The other day I had an interesting conversation with a client. She is both president of a business (landlord of commercial real estate) and a researcher. Very different skill sets, but she's a savvy job hunter who has found positions that require her unique blend of skills and experience.
Also an intellectually gifted person, my client, let's call her Cynthia, spelled out for me specifically what she loved about her new resume.
One of the first differences Cynthia mentioned was that her new resume didn't follow the "rules" as she perceived them. It didn't stick to a dry recounting of duties or general accountabilities; rather it reframed these in a way that would be more meaningful and appealing to the reader.

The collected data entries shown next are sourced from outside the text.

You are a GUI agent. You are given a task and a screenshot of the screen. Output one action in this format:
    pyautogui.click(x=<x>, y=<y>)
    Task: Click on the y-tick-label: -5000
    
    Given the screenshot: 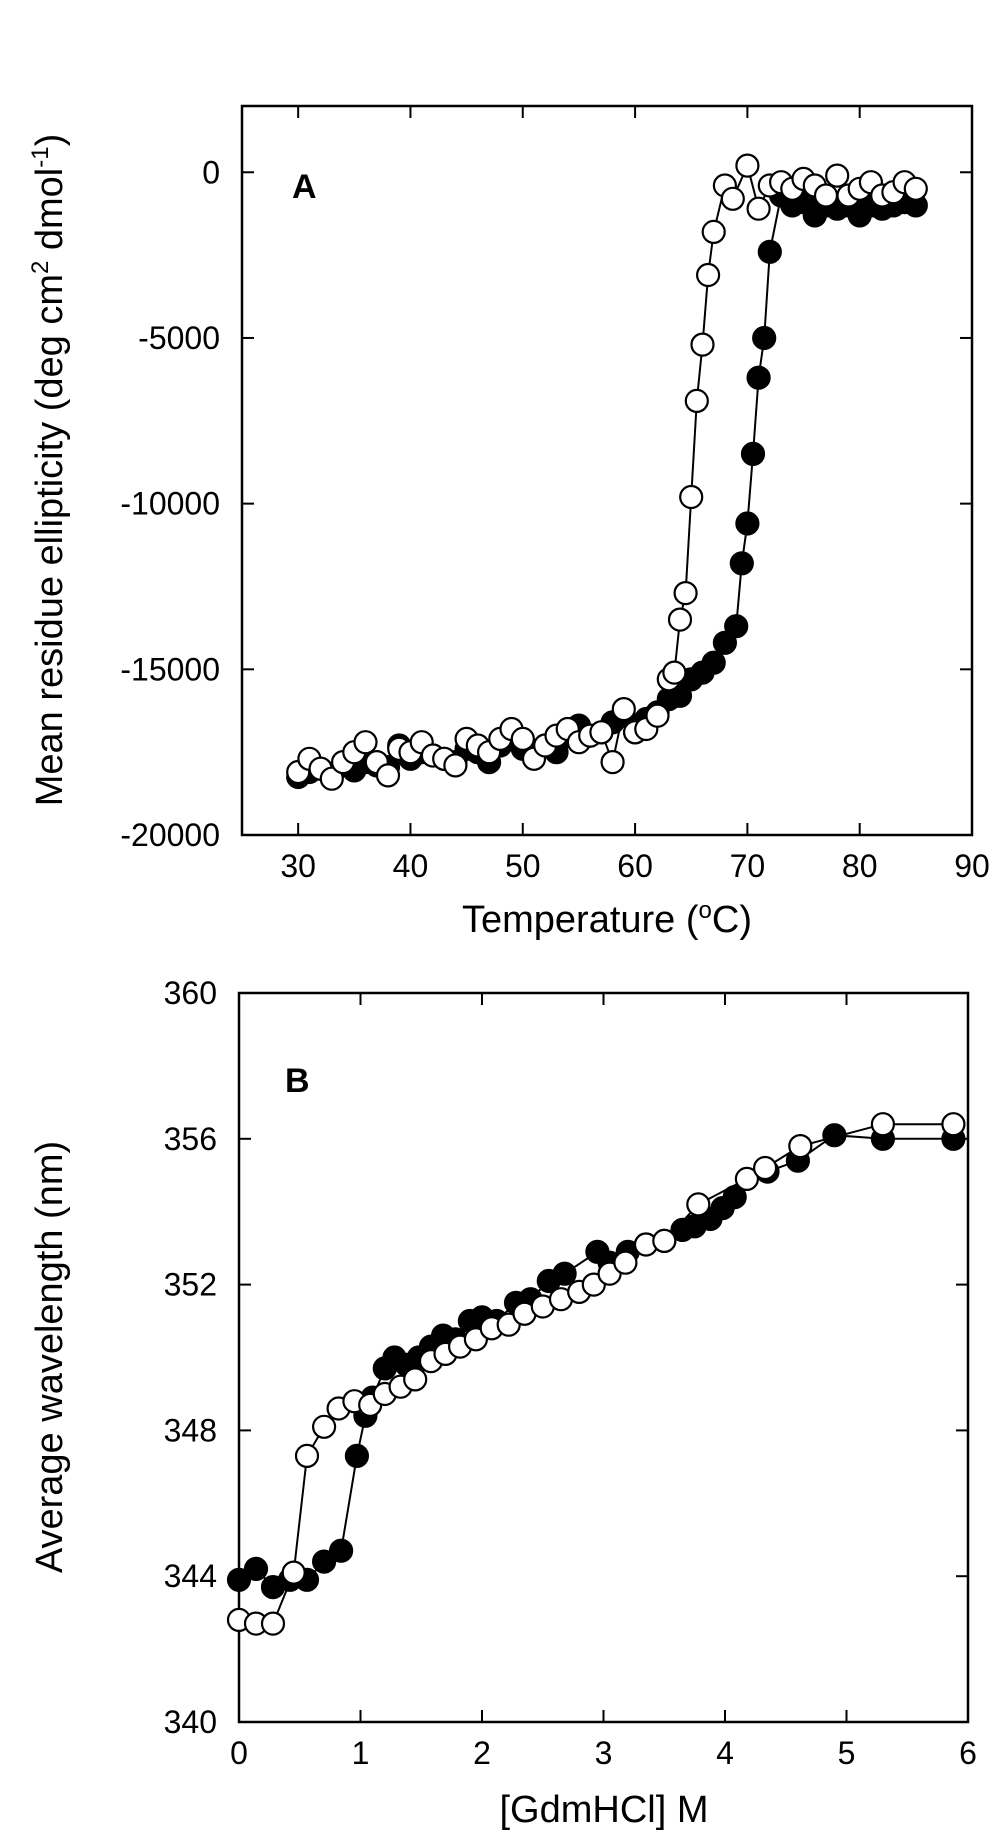 What is the action you would take?
    pyautogui.click(x=179, y=338)
    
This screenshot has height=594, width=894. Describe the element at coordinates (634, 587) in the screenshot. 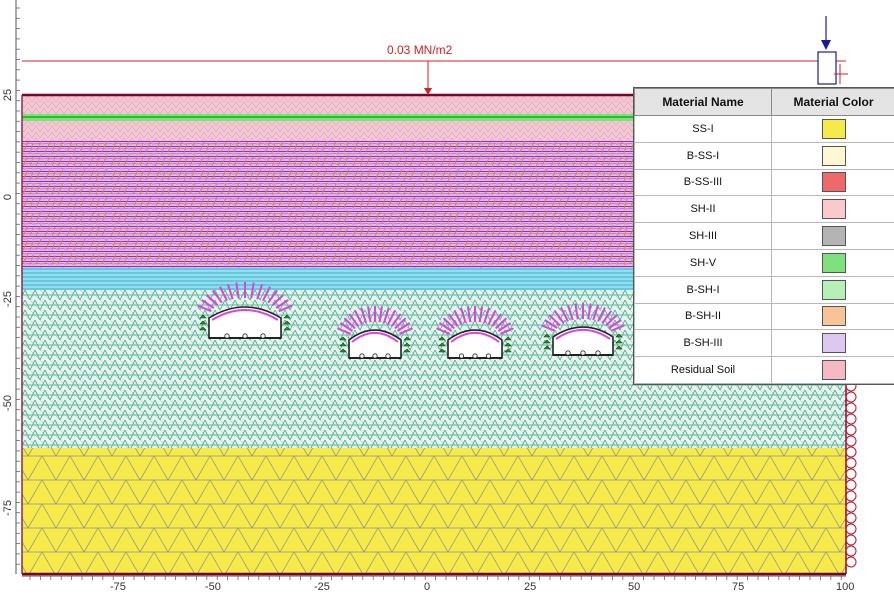

I see `x-tick-label: 50` at that location.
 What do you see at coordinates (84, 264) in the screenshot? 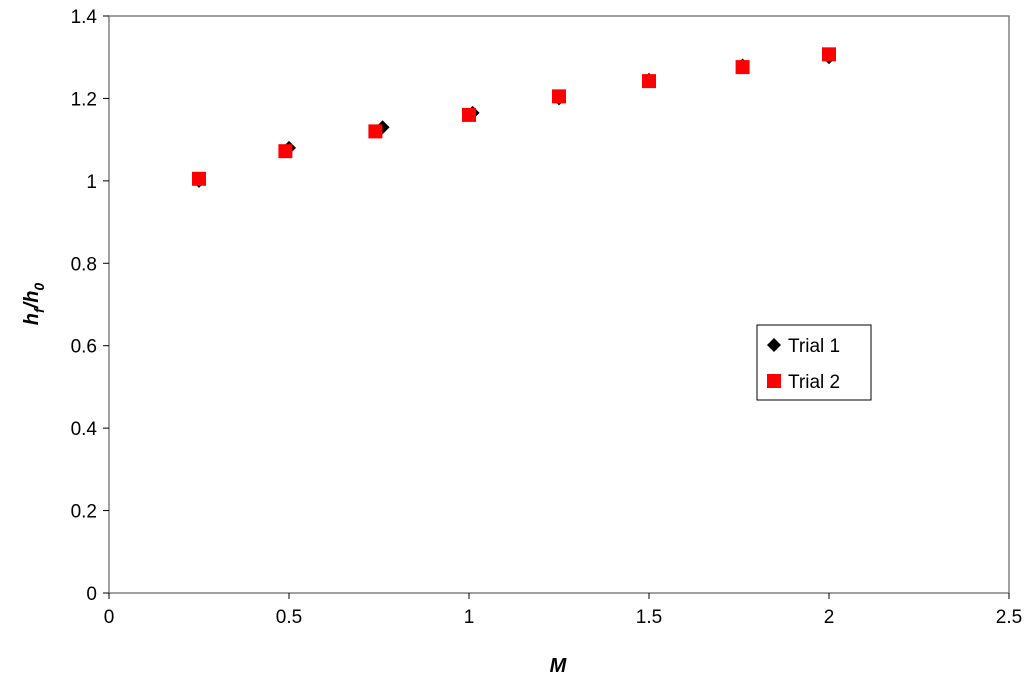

It's like selling fast food burgers with a slogan (think "I'm loving it") rather than with a list of ingredients (each burger contains 3 oz of meat, 1 tsp of salt and 1 Tbs of water). I made those ingredients up, by the way. I have no idea what goes into any commercial burgers! But the slogan is catchy and the list? Not so much.
Another point Cynthia made was that I chose not to list all 11 positions that she has held since graduating in the 1980s. Now, on another client's resume I might include all, and even get into details, but ONLY if there is a strategic reason to do so. In her case, those positions way back when are not relevant to her new goal, do not add any skills she needs to prove she has, and in large part only restate the same-old. A grand waste of valuable resume real estate!
And lastly, Cynthia noted that I did not use dates for some of her earlier jobs, which were listed with no details, nor did I add dates to her education. The reader will not know when she launched her career, and thus will not be able to calculate her age. Not that age discrimination exists (well, officially it doesn't).
Here's the point: the resume is not a historical document, it does not have to conform to rules other than sticking to the truth, and the detail does not have to be identical to another Researcher's resume detail.
It can (and I'll argue it MUST) pick and choose the detail, frame the accountabilties to highlight the skills, experience and knowledge that are most aligned with the next career goal, and YES! even break a few rules!
I have omitted dates, used the first-person pronoun "I" (horrors!), added unorthodox sections like My Methodology, Relevant Strengths Defined, created unique graphics, and yes, my clients have landed interviews. They've even been told "impressive resume."
So, historical document or advertising copy? I'd say it's a judicious blend of both: truthful and without hyperbole, but self-marketing and promotional, nonetheless.
P.T. Barnum, the famous American showman who founded the circus, is quoted as having stated "without promotion something terrible happens - nothing!" and he could have been referring to resumes!